NIST SP800 63B https://pages.nist.gov/800-63-3/sp800-63b.html

Verifiers SHALL store memorized secrets in a form that is resistant to offline attacks. Memorized secrets SHALL be salted and hashed using a suitable one-way key derivation function. Key derivation functions take a password, a salt, and a cost factor as inputs then generate a password hash. Their purpose is to make each password guessing trial by an attacker who has obtained a password hash file expensive and therefore the cost of a guessing attack high or prohibitive. Examples of suitable key derivation functions include Password-based Key Derivation Function 2 (PBKDF2) [SP 800-132] and Balloon [BALLOON]. A memory-hard function SHOULD be used because it increases the cost of an attack. The key derivation function SHALL use an approved one-way function such as Keyed Hash Message Authentication Code (HMAC) [FIPS 198-1], any approved hash function in SP 800-107, Secure Hash Algorithm 3 (SHA-3) [FIPS 202], CMAC [SP 800-38B] or Keccak Message Authentication Code (KMAC), Customizable SHAKE (cSHAKE), or ParallelHash [SP 800-185]. The chosen output length of the key derivation function SHOULD be the same as the length of the underlying one-way function output.

https://latacora.singles/2018/04/03/cryptographic-right-answers.html

Latacora, 2018: In order of preference, use scrypt, argon2, bcrypt, and then if nothing else is available PBKDF2.

DONT USE MD5 FFS

https://security.stackexchange.com/questions/19906/is-md5-considered-insecure

[yackermann]

@johnathanmartin Maybe if you are Emerging Entrepreneur, Seasoned Web Developer you should listen to the advice of field experts, cause you Entrepreneurship will finish with major data breach and death of your future company, cause "I don't store any important info, so MD5 is fine"

[ryan-shaw]

Have you also noticed he's recommending to login as root everywhere?

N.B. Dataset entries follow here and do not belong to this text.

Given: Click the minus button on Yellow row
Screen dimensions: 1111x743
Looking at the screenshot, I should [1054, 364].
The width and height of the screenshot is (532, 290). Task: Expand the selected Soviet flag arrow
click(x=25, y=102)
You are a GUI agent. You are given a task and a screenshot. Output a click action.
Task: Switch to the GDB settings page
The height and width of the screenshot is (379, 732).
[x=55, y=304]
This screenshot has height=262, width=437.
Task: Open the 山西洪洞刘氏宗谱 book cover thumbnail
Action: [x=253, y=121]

Server and MySQL database!

[ghost]

https://github.com/johnathanmartin/piWallet/pull/80

[foxt]

[fleyerJ]

No shit. He put tons of effort into this without much gain and instead of thanking him, you're bitching and moaning. If you think it's a problem, you can fix it. Why would he waste his time fixing it if he doesn't think it's a problem?

[nmalcolm]

No shit. He put tons of effort into this without much gain and instead of thanking him, you're bitching and moaning. If you think it's a problem, you can fix it. Why would he waste his time fixing it if he doesn't think it's a problem?

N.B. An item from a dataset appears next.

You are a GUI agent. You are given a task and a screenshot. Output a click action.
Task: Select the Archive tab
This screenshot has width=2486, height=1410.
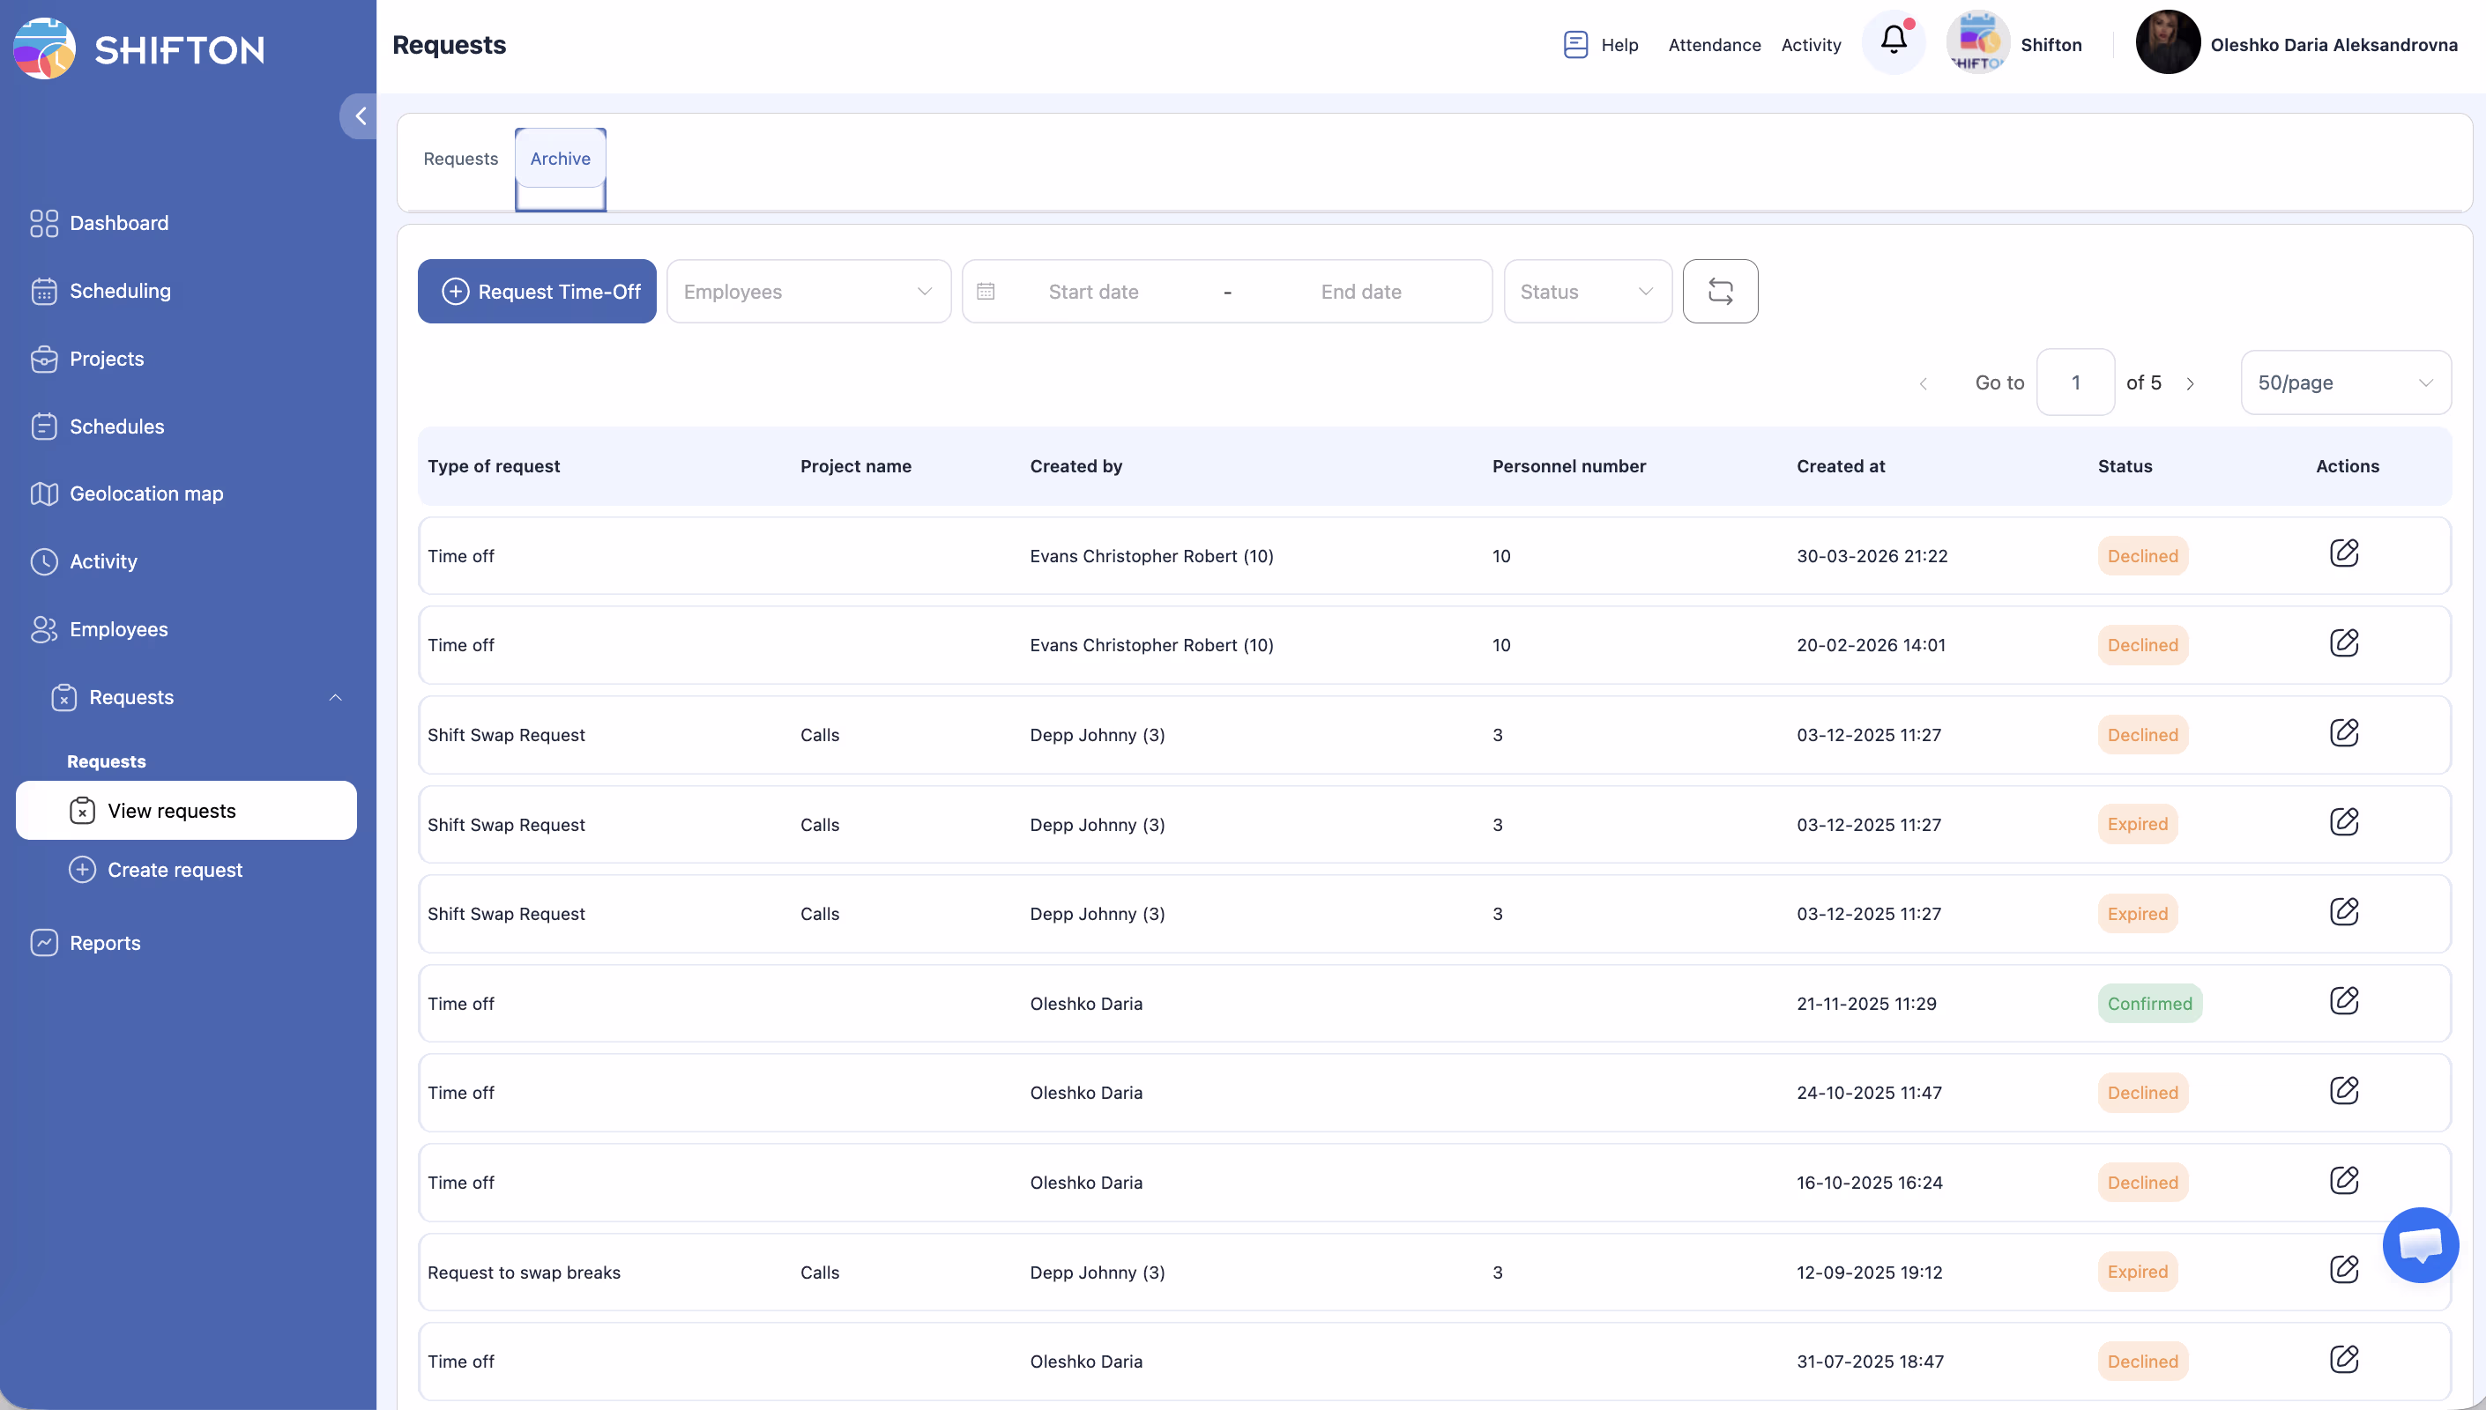(560, 159)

I dedicated many years of my life to open source software without any gain, but I never downplayed security issues. It doesn't matter what he thinks, it's not a matter of opinion. Sure, people can submit pull requests to fix these issues, but if the project author won't accept them because he's not willing to admit he's made poor design decisions, what's the point?

This isn't about who's right. This is about what's right.

[jfm-so]

Deleted comment that posted links of sites still using default password. This is an open issue and will be resolved.